THE HEALER WOMEN PREVENTION PROGRAM: CASE EXAMPLE
The Healer Women project is a prevention model for AA women grounded in the ACBCM. The program's objective is to enhance the resilient capacity of women so that they are better able to engage in health-promotion and life-sustaining activities.
Behavioral change is targeted in the context of
* cognitive restructuring (changing the way women think and feel about themselves and the world),
* cultural realignment (reinstilling traditional "cultural" values in women to infuse protective factors), and
* character development (reconfiguring the way women think about health and well-being).
PARTICIPANTS
Participants were 45 AA women (30 in treatment group and 15 in control group) per year over 2 years.
The program comprised 2-hour sessions each week for 16 weeks. Trained AA facilitators deliver the intervention (behavioral skills practice, group discussions, lectures, role-playing, prevention video viewing, and take-home exercises) in a community-based setting. Key program components include the following: Understanding the History and Survival of African Americans; Meaning of Being a Black Woman; Collective Meaning in Community; HIV: Facts, Transmission, and Control; Substance Abuse: Underlying Dynamics and Recovery; Forming an Attitude of Health Promotion and Disease Prevention; and Where Do I Go From Here?-Forming a Path and a Plan.
OUTCOME EVALUATION
The program will be evaluated on a quasi-experimental group pre-post design with an intervention and a comparison group.
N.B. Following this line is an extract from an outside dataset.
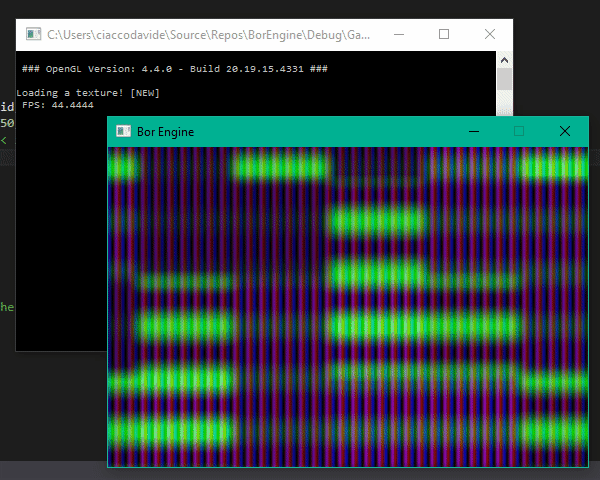The width and height of the screenshot is (600, 480).
Task: Click the 'Loading a texture! [NEW]' console line
Action: click(88, 92)
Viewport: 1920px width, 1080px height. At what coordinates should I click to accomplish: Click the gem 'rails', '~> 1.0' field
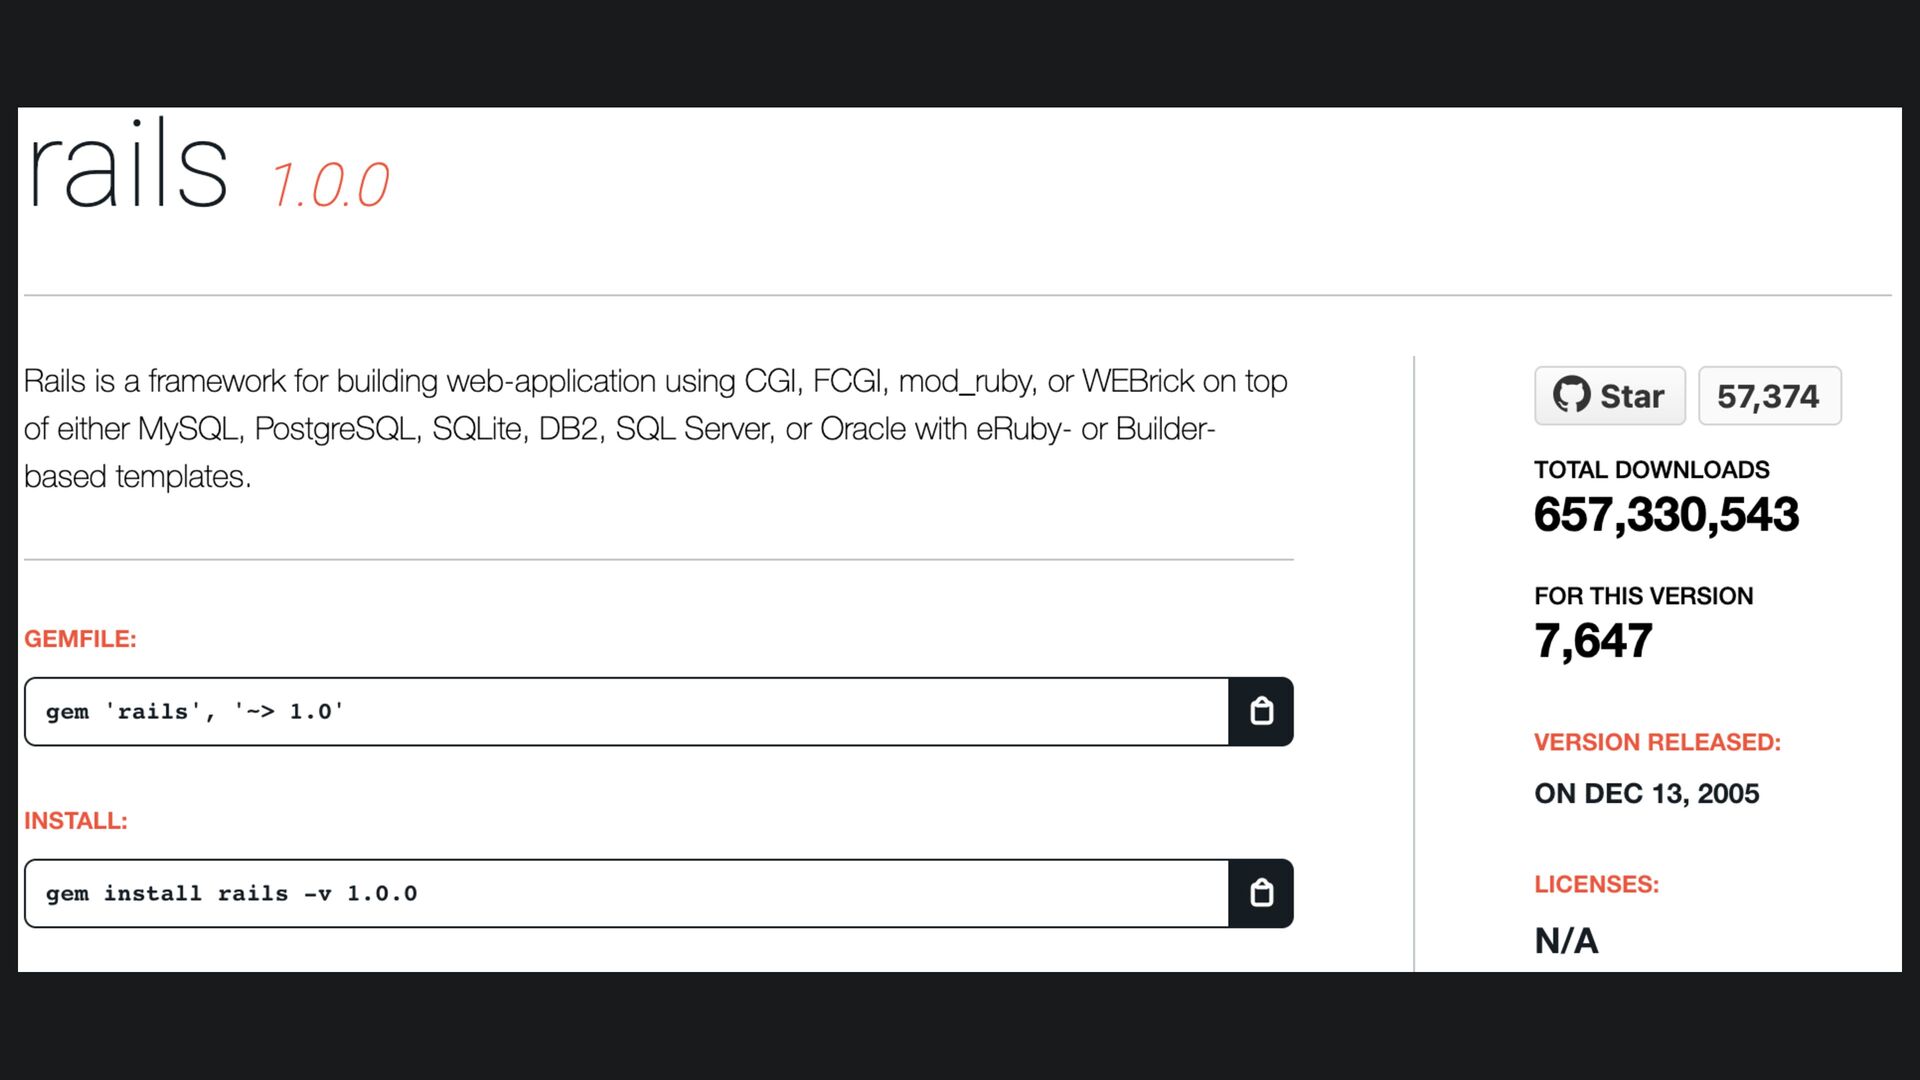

It is anticipated that program participants will experience the following:
* Increased sense of self-empowerment (as measured in terms of motivation for change, sense of control over one's life, self-worth, and perception of future quality of life)
* Reduction in sense of disenfranchisement and negation (as measured by decreases in depression, sense of fatalism, and sense of hedonism)
* Enhancement of coping skill (as measured by knowledge about methods of HIV transmission, attitudes toward HIV, and perception of present quality of life)
* Improved life management skills (as measured by intentions to change sexual behavior and decrease in feelings of hopelessness)
* Reduction in HIV/STD risk-taking behavior (as measured by decreased sexual risk-taking behavior)
* Reduction in the incidence and level of substance use (as measured by attitudes toward drugs and decrease in the number of days used drugs)
* Positive changes in the behavioral and attitudinal indicators of the character of Black females (as measured by increased sense of human authenticity and sense of veneration)
SUMMARY
Innovative programs are needed to reduce the incidence rate of HIV infection among AA women, particularly marginalized, resource-poor AA women. The strength of the African-centered approach is its reflection of the true life circumstances of AA women. Targeted changes for outcome measures address core barriers to HIV prevention (eg, poor self-worth, fatalism, depression, poor perception of future quality of life) in order to increase a person's vigilance around health promotion and reduce high-risk behavior. Studies documenting the utility of infusing African-centered values in prevention techniques as protective factors against drug use among AA youth and adults support the use of such programs in HIV prevention for AA women.